◆ Instructions to follow:
From the data, return each line holding the word "computer".

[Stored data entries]

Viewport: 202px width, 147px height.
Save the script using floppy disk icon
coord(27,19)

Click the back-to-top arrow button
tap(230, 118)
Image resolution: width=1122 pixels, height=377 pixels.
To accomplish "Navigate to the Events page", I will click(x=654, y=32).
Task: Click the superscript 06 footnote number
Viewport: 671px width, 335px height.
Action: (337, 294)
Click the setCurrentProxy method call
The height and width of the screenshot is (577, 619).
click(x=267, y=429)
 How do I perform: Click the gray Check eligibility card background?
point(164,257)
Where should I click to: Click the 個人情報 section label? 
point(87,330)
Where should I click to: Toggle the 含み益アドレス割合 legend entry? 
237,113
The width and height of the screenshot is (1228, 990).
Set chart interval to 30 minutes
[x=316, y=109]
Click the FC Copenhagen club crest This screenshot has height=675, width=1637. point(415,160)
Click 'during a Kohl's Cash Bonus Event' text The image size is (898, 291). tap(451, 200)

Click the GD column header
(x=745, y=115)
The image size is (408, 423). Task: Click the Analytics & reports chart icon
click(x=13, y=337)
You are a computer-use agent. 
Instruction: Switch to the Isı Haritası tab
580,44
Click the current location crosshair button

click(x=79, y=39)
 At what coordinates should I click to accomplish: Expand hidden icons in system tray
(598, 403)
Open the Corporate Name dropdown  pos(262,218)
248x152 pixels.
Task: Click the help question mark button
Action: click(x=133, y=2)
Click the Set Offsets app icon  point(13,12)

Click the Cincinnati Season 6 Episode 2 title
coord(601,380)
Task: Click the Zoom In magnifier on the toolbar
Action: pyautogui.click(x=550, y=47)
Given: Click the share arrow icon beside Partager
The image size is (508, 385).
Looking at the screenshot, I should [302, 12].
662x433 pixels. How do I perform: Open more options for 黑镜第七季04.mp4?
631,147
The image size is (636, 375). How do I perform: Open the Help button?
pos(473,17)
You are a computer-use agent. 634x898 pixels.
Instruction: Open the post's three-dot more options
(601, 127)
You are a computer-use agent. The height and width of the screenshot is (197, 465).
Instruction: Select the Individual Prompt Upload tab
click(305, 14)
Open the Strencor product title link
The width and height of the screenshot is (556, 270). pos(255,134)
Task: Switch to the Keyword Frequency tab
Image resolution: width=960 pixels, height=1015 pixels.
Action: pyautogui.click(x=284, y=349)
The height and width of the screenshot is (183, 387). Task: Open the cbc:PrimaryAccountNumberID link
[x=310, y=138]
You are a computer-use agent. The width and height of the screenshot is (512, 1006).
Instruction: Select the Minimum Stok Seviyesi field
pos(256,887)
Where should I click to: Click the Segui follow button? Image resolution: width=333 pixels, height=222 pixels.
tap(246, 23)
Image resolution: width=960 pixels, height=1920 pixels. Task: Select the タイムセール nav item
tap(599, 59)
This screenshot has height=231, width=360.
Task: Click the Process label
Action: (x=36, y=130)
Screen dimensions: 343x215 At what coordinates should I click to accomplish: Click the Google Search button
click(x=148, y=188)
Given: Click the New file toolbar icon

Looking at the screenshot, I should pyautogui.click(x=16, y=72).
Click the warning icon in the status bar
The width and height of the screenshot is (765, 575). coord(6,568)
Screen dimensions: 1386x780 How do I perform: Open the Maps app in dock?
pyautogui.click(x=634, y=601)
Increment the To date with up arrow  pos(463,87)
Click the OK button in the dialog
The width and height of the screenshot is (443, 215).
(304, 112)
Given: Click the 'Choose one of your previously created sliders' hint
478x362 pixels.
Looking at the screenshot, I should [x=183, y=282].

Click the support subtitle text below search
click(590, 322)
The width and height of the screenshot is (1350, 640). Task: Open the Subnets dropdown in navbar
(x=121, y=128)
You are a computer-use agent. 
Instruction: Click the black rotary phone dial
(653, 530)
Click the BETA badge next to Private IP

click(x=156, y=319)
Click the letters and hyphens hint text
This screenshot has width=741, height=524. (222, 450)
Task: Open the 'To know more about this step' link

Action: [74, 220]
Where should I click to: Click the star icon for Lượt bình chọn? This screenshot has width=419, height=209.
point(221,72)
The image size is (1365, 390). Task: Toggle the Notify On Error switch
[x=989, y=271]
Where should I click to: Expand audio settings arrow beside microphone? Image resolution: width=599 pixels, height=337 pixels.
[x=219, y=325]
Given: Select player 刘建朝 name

◆ Reply:
You are a computer-use agent. 
You are a computer-use agent. 634x898 pixels.
You are a computer-use agent. The height and width of the screenshot is (197, 465).
You are a computer-use agent. The width and height of the screenshot is (512, 1006).
You are a computer-use agent. 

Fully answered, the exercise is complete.